On October 30th and 31st, the third annual Web Summit took place with over 10,000 of some of the world’s most influential attendees gathered to discuss the current state of the startup economy, the future of the web, and for some of us, to pitch and display our startup amongst the more than 2,000 other exhibitors in Dublin, Ireland.
In an effort to bring together both established and budding startups, the Summit put together an “Alpha Startup” program that allowed selected startups to exhibit for free on one of the two exhibit hall days, have one free attendee pass and purchase two additional passes at a discounted rate. My startup, Alumni Spaces, was fortunate enough to be selected as part of the program. Given only a week to decide if we would accept the invitation or not, there was a flurry of analysis on balancing the fiscal cost of attending compared to the potential reward. After being pushed to jump off the fiscal cliff that a week in Europe and three international flights presents for a young startup, my fellow co-founders and I set out making a list of everything we wanted to get done in the next three months to look our best at the conference.
Leading up to the conference there was what we would describe as a lack of vital information being shared by the Summit leadership. Things like a sortable attendee list, panel/workshop schedules, hosted party locations/schedule and exhibit stand location were shared only weeks before the actual event. With things like the Night Summit and Food Summit being added late in the game, we quickly felt overwhelmed and unprepared in terms of conference prep.
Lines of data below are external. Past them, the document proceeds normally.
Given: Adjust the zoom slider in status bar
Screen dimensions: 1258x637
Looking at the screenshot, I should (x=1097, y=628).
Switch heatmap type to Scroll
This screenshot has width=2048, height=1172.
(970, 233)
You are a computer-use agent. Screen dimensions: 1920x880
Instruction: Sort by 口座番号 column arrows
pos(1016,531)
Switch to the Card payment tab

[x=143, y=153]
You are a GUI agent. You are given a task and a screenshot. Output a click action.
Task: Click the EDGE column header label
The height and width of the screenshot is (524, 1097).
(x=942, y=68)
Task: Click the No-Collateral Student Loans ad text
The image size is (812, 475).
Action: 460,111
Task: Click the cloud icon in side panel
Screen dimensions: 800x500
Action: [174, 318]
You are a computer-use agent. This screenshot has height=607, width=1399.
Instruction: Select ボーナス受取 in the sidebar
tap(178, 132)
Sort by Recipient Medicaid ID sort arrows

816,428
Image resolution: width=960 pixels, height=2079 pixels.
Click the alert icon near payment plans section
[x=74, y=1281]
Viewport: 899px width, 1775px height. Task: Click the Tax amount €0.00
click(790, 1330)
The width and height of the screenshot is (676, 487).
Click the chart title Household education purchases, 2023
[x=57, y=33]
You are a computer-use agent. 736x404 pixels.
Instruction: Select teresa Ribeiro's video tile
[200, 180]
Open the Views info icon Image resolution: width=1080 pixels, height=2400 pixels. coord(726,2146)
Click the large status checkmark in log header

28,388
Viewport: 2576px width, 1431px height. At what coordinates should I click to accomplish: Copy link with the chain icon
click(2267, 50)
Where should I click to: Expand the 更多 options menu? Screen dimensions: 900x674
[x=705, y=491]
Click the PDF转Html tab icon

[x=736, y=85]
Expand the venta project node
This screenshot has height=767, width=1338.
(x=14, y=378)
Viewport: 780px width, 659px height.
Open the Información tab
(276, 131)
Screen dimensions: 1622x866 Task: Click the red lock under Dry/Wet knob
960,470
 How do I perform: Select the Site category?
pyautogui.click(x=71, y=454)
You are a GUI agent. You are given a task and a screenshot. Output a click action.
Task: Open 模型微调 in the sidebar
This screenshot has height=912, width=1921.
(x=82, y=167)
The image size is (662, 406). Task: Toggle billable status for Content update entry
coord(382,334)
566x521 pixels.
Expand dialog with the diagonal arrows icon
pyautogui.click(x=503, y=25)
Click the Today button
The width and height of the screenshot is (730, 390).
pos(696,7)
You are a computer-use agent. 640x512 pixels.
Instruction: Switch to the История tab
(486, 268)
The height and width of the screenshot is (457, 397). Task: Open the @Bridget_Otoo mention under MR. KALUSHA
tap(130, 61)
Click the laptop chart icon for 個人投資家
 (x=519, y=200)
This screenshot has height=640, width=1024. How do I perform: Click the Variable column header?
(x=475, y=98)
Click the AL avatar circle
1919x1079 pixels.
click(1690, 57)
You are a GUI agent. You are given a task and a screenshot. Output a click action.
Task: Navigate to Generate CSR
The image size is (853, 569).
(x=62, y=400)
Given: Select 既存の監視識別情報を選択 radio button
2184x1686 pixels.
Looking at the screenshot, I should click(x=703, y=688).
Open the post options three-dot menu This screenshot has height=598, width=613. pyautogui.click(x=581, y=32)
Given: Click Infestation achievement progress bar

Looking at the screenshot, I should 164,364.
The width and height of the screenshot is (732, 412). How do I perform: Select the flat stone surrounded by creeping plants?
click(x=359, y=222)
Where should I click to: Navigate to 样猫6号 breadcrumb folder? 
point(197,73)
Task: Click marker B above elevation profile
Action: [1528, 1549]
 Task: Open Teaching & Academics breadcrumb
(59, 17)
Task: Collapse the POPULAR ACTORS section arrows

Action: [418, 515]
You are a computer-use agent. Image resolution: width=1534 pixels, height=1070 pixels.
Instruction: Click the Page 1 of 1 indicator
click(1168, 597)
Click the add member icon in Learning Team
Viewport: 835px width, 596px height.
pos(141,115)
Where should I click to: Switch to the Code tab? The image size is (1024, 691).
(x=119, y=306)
That said, when the Summit finally did release their iPhone and Android app specifically tailored to the conference, their full workshop schedule, panel schedule – with the addition of the Irish PM and Elon Musk – it became clear that the Web Summit leadership was simply experiencing the growing pains of a conference that was becoming larger than they had imagined at the start.
As a year-old Brooklyn-based startup, we went into the conference with four primary objectives: to hone our pitch, meet startups of all levels from around the world, take in what information was disseminated in panels/workshops and forge relationships with potential investors and advisors who we might not otherwise have had the chance to meet. With three months of prep on our part and almost every element of the conference seemingly tailored to helping its attendees to achieve these goals, we left the conference with no regrets.
Stepping away from the conference and beginning to follow up on all of the connections made, my cofounders and I are extremely happy that we took the risk of attending a relatively new conference. The Summit was an informative, rewarding and enjoyable experience all around. That being said, we do think that it has a ways to go before it can be properly billed as the “SXSW of Europe.” Things like, the Food Summit being a mile away in a country where it seems to rain in daily; the internet never being reliable any where on the conference floor; late attendee list distribution and extremely limited access to opening/closing parties (we were fortunate enough to get a ticket, but many we met weren’t) were some of the things that frustrated us. However, in the end, the investment we made to attend was well worth it: the conference was extremely well run, once it got started, and from the standpoint of a budding startup. we would highly recommend that if you are considering to attend in 2014 do so, but do prepare.